◆ **TASK INSTRUCTIONS**
Each line of the data below holding the word "dimensions" must be copied.

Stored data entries
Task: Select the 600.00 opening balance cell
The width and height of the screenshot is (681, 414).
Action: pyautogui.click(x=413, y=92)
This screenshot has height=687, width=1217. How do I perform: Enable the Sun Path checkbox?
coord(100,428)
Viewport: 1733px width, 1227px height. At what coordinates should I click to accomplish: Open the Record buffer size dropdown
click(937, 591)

...

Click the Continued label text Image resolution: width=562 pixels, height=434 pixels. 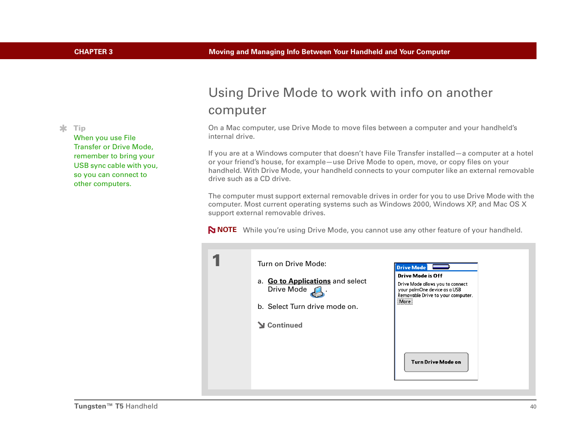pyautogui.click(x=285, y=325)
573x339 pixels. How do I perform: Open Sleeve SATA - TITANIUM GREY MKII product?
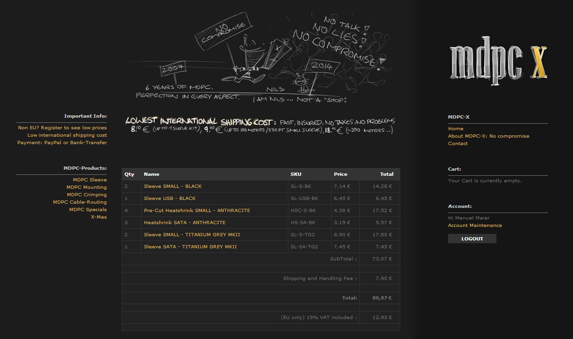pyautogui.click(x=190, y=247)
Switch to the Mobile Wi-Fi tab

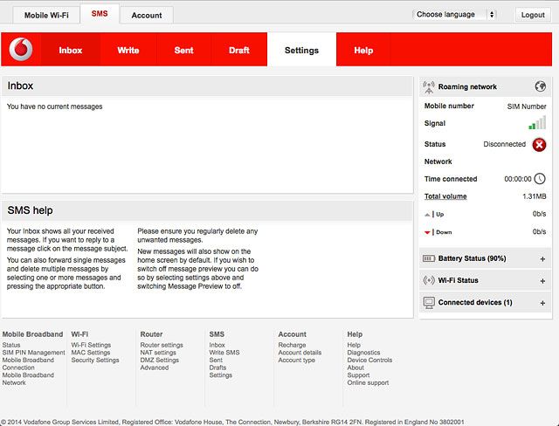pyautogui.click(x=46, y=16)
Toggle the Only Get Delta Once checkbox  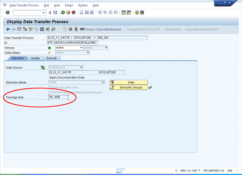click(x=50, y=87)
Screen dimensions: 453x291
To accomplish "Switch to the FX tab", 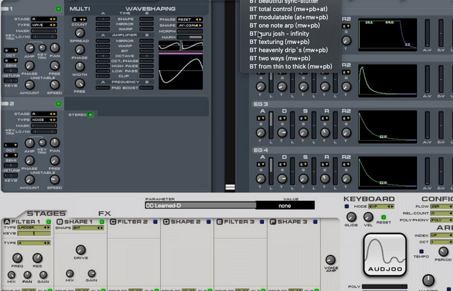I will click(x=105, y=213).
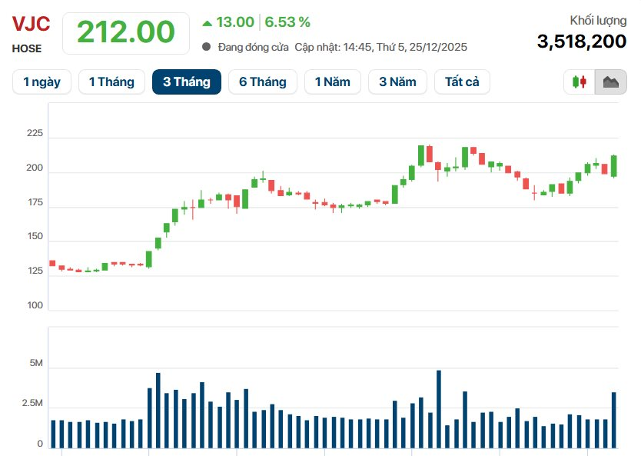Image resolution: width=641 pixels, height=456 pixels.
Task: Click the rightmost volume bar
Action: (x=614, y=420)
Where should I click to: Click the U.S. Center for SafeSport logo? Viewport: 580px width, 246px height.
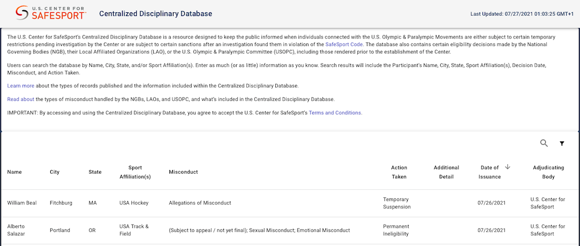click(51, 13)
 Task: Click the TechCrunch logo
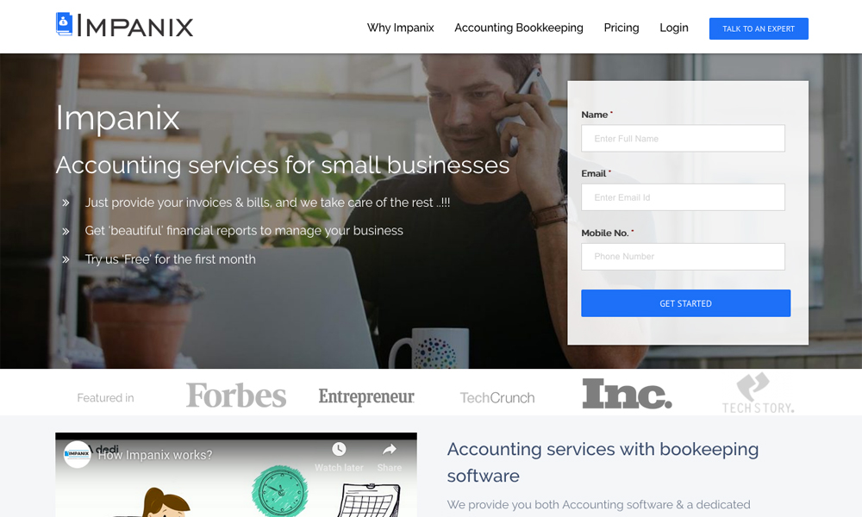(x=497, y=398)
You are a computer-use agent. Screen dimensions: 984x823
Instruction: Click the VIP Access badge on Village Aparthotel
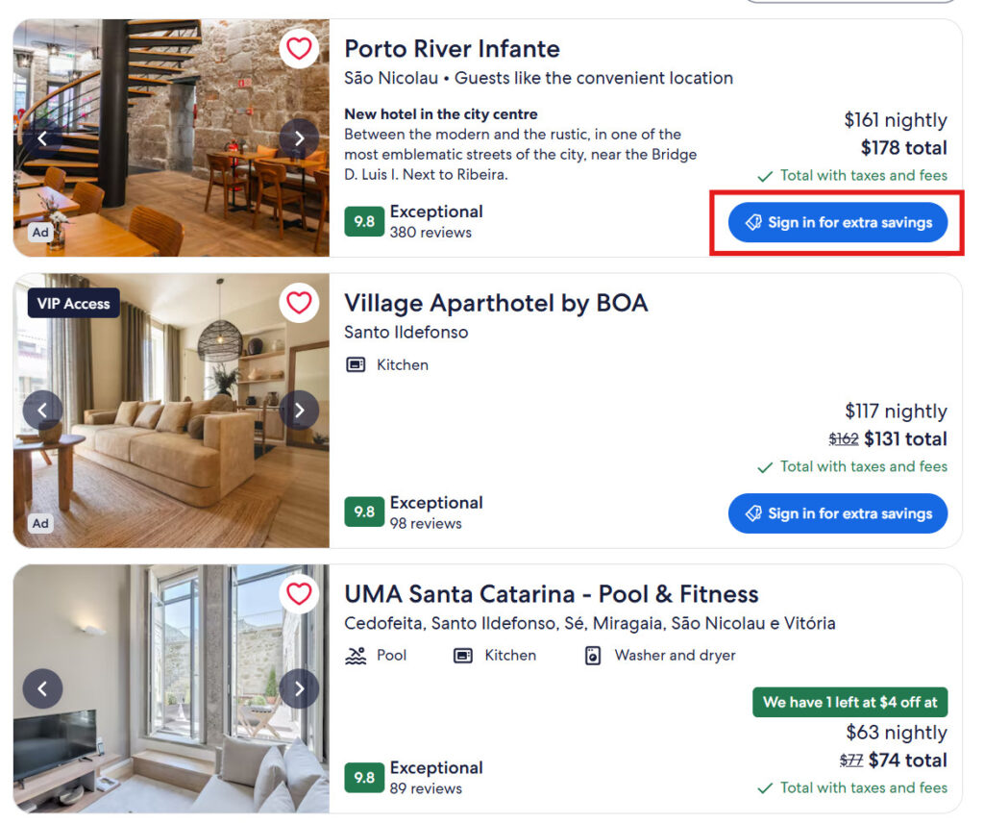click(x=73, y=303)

◆ **TASK OUTPUT**
Screen dimensions: 453x291
You are a computer-use agent. Screen dimensions: 984x823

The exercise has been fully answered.